Your people are your greatest asset
“The huge thing we have learned over the 30 years in business that David and I have been together is that our people in the business are just the most important thing that we have,” Prue said.
“If you don’t have a good workforce that is committed, engaged, and that wants to be there… you can’t have a business.
“We need to train, we need to skill up our workforce, we love great attitude and we love people who come who actually want to learn from us.”
Prue said the business has just put in place a program where people who work for them in roles such as station hands can spend a day every fortnight or so in the office learning how the business operates. “It is really important that employees understand how your business works and what it does and what drives it,” she explained.
“That team work and relationship in the business is really important. We like to think now we have careers and not just jobs.
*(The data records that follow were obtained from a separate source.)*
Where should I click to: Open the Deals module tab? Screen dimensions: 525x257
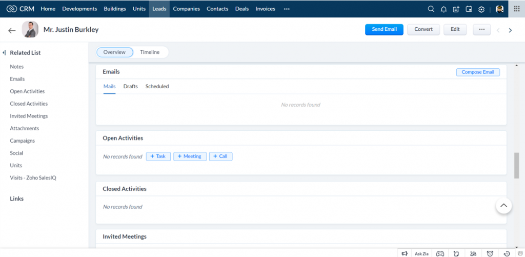tap(242, 9)
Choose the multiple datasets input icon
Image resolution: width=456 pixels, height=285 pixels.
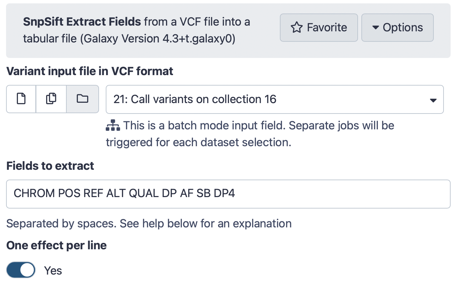point(51,99)
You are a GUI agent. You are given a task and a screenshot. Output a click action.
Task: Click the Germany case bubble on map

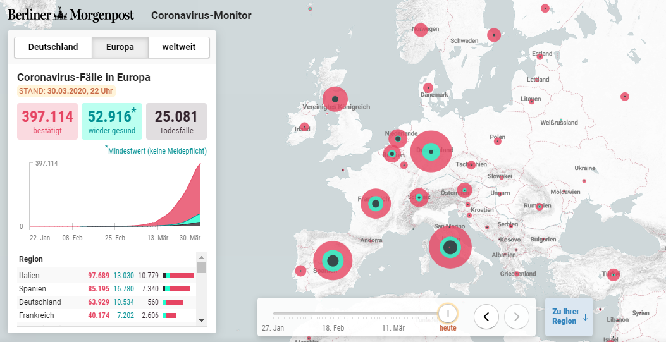[431, 152]

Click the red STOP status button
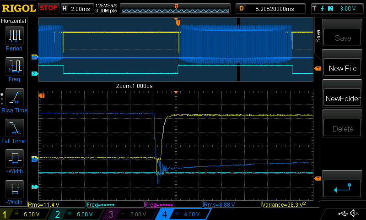click(x=48, y=8)
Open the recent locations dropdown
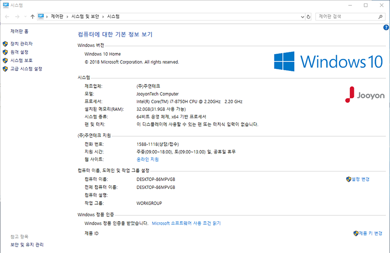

“We used to struggle with that because we would get really good people to a certain level and then have no more levels for them, that has changed and it is very exciting.”
Share the good story
With agriculture being continually bombarded by negative commentary from activist groups, it was important for individuals within agriculture to stand up and tell the right story.
“Don’t be afraid, if a whole lot of individuals tell a story the story gets told,” Prue said.
“It is not up to MLA, it is not up to our organisations to tell that story, it is every individual telling the right story.”